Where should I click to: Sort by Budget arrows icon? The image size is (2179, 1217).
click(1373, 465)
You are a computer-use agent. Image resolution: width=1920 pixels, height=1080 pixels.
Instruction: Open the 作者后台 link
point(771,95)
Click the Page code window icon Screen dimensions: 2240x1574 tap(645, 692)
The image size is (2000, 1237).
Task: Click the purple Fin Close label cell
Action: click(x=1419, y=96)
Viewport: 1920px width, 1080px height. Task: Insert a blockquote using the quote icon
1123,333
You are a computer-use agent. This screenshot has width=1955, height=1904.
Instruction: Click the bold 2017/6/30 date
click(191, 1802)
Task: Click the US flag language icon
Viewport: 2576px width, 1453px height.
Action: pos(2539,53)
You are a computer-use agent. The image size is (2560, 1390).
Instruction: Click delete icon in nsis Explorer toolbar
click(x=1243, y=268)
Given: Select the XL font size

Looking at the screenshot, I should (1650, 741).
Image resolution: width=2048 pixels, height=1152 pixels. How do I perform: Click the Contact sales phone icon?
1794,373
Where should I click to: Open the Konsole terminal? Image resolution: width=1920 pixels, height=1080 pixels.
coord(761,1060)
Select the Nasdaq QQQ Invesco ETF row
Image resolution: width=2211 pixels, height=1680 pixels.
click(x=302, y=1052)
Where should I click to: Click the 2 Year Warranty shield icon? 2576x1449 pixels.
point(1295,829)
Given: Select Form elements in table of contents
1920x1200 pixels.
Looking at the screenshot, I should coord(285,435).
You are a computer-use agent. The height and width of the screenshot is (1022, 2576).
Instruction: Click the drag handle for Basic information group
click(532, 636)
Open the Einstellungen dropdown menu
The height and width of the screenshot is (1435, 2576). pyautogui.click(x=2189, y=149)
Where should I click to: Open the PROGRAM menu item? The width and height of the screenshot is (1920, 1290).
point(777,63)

> [Aim of the exercise]
Starting at the line that contains "You are a computer-use agent. The image", reproduce each line through the end of the records exactly, both ends included.

> [Answer to this problem]
You are a computer-use agent. The image size is (2560, 1390).
Instruction: Click delete icon in nsis Explorer toolbar
click(x=1243, y=268)
Given: Select the XL font size

Looking at the screenshot, I should (1650, 741).
Image resolution: width=2048 pixels, height=1152 pixels. How do I perform: Click the Contact sales phone icon?
1794,373
Where should I click to: Open the Konsole terminal? Image resolution: width=1920 pixels, height=1080 pixels.
coord(761,1060)
Select the Nasdaq QQQ Invesco ETF row
Image resolution: width=2211 pixels, height=1680 pixels.
click(x=302, y=1052)
Where should I click to: Click the 2 Year Warranty shield icon? 2576x1449 pixels.
point(1295,829)
Given: Select Form elements in table of contents
1920x1200 pixels.
Looking at the screenshot, I should coord(285,435).
You are a computer-use agent. The height and width of the screenshot is (1022, 2576).
Instruction: Click the drag handle for Basic information group
click(532, 636)
Open the Einstellungen dropdown menu
The height and width of the screenshot is (1435, 2576). pyautogui.click(x=2189, y=149)
Where should I click to: Open the PROGRAM menu item? The width and height of the screenshot is (1920, 1290).
point(777,63)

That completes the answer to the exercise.